Mae West was of the first category, very much the Diamond Lil character she created. Today being her birthday (8/17/1893), it’s her day to sparkle:
It has been said that “Mae West literally constituted a one-woman genre.” Basically playing herself, she was one of the country’s biggest box office draws in the 1930s, despite being almost 40 years old when offered her first movie contract (by Paramount) in 1932. Previously, she’d appeared in a number of rather risqué plays, including Diamond Lil and her first starring role on Broadway (appropriately titled Sex), which she wrote, produced and directed. As with all the plays she wrote and performed in, there was much controversy and publicity, and it was only a matter of time before Hollywood came calling.
Her first film (see opening quote) was NIGHT AFTER NIGHT, making such an impression that co-star George Raft reportedly said, “She stole everything but the cameras.” Her next film, SHE DONE HIM WRONG (1933), featured Cary Grant in one of his first major roles, and was nominated for a Best Picture Academy Award. It was such a big moneymaker that it saved Paramount from bankruptcy in the midst of the Great Depression.
West went on to make six more movies in the 1930s, but in 1934, the Production Code began to be strictly enforced, and censors doubled down on her double-entendres. By today’s standards, such censorship seems ludicrous, but those were moralistic times, and after her last ‘naughty’ picture for Paramount in 1937, they thought it best to terminate her contract if they knew what’s good for them. She did manage to make one more hit movie, co-starring with W. C. Fields in My Little Chickadee for Universal Pictures in 1940.
Unbawdied and unbowed, when asked about puritanical attempts to impede her career, West wisecracked, “I believe in censorship. I made a fortune out of it.” Not for nothing was one of her nicknames “The Statue of Libido.” She died in 1980 at the age of 87.
Happy Birthday to one of my favorites – and risque she was. In the elevator, a man said to her (as she was nearest the console), “Ballroom, please.” Her reply? “Oh, I didn’t know I was crowding you.”
I’m sure your mother was a great deal more appropriate, but I’ll bet she was just as memorable. Raise a birthday toast to her for me.
FUN post!
xx,
mgh
(Madelyn Griffith-Haynie – ADDandSoMuchMORE dot com)
ADD/EFD Coach Training Field founder; ADD Coaching co-founder
“It takes a village to educate a world!”
That’s a great quote, Madelyn — I hadn’t heard it before…. And thank you for the “memorable” thoughts concerning my mother: much deserved by her and appreciated by me.
Have you heard the one about her climbing a staircase lined with young men in one of her films? She never lifted her eyes above their belts and, at one point she paused and said, “Oh, a new one!” Outrageous always.

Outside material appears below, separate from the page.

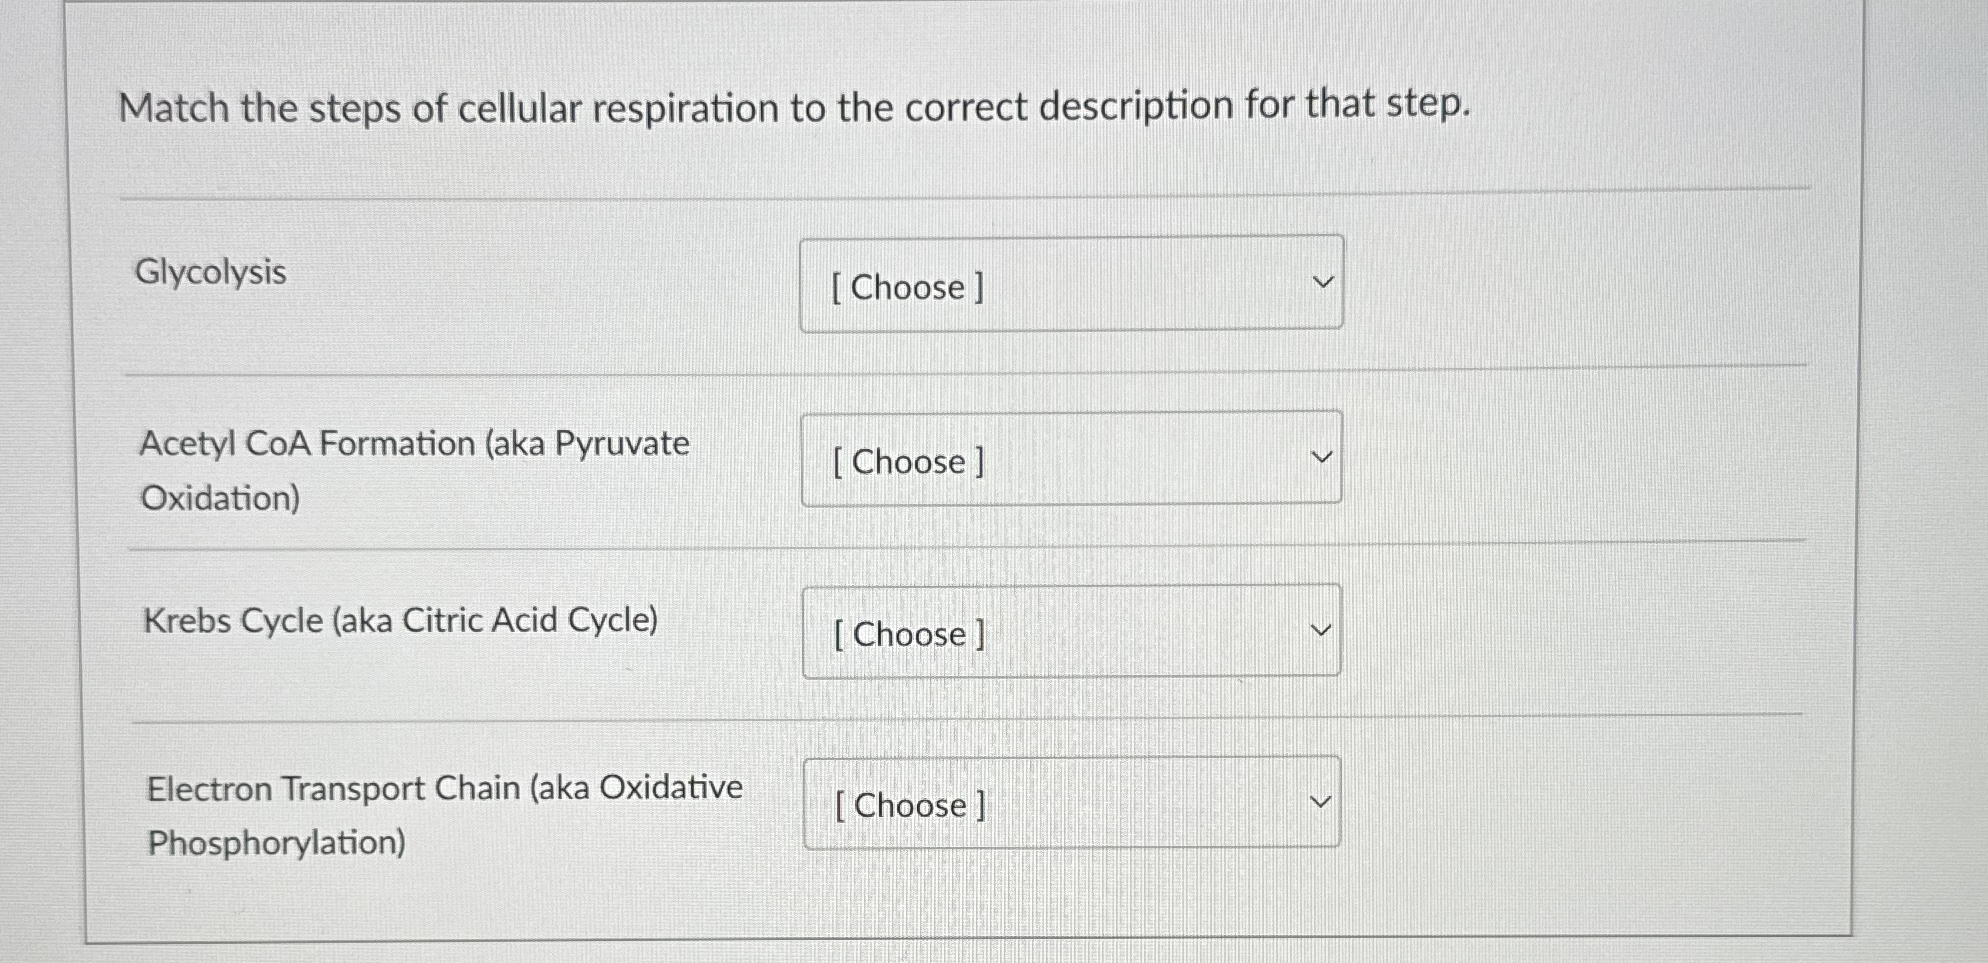Click the chevron on Acetyl CoA Formation selector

You are most welcome, btw, for my comment about your mother. After all, the apple doesn’t fall far from the tree.
xx,
mgh
That would’ve been one hell of a movie, Don. Throw in Dorothy Parker (even though she never acted), and we wouldn’t have been able to ‘keep up’ with the double-entendres.
I can appreciate why you might think Groucho wrote his own stuff. However, having read several books on the Marx Brothers, the fact is that Groucho didn’t write the scripts for their movies; the Marx’s were so zany and hard to hold to script that their ad libs/antics usually took precedence over what was written for them (even though very good writers, such as George S. Kaufman and Morrie Ryskind, worked on their films).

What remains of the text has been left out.